Peptide signature for prediction of future venous thromboembolism (PEPSI-VTE)

VTE can be efficiently prevented and treated with anticoagulants, but at the cost of high bleeding risk, implying that anticoagulant treatment should only be provided to individuals at high VTE risk.  Current risk assessment models fail to predict life-threatening VTE at an individual level, even in high-risk subjects. Thus, there is an unmet need for discovery of novel predictive biomarkers to improve targeted prevention, and unravel mechanisms involved in thrombus formation in order to provide tailored treatment. By untargeted mass spectrometry, we have identified a peptide missed cleavage, which shows a unique potential to distinguish individuals at high and low risk of future VTE. In this project, we will develop a MS-based assay for quantification of the missed peptide cleavage and perform external validation to assess the predictive performance of this peptide signature.
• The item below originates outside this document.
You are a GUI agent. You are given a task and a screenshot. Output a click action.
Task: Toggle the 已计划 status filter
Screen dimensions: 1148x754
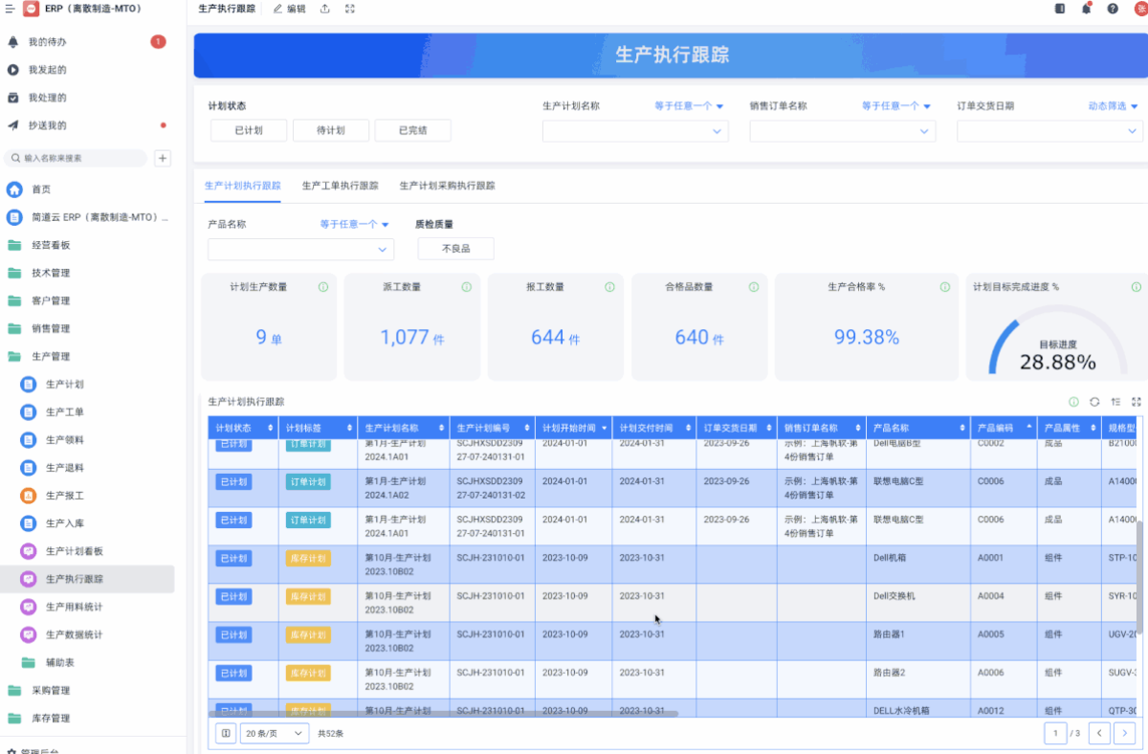[249, 131]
Further, functional characterization of the peptide signature may reveal essential pathways involved in the pathogenesis of venous thrombosis and become targets for tailored treatment in the future.

Principal Investigator: John-Bjarne Hansen

External collaborators: Kristian Hveem (HUNT Center for Clinical and Molecular Epidemiology, NTNU); Bart van Vlijmen, Jan Wouter Drijfhout and Renee Ruhaak (Leiden University Medical Center); Tom Eirik Mollnes (Norwgian Complement Research Group, University of Oslo); Peter Garred (Clinical Immunology, University of Copenhagen)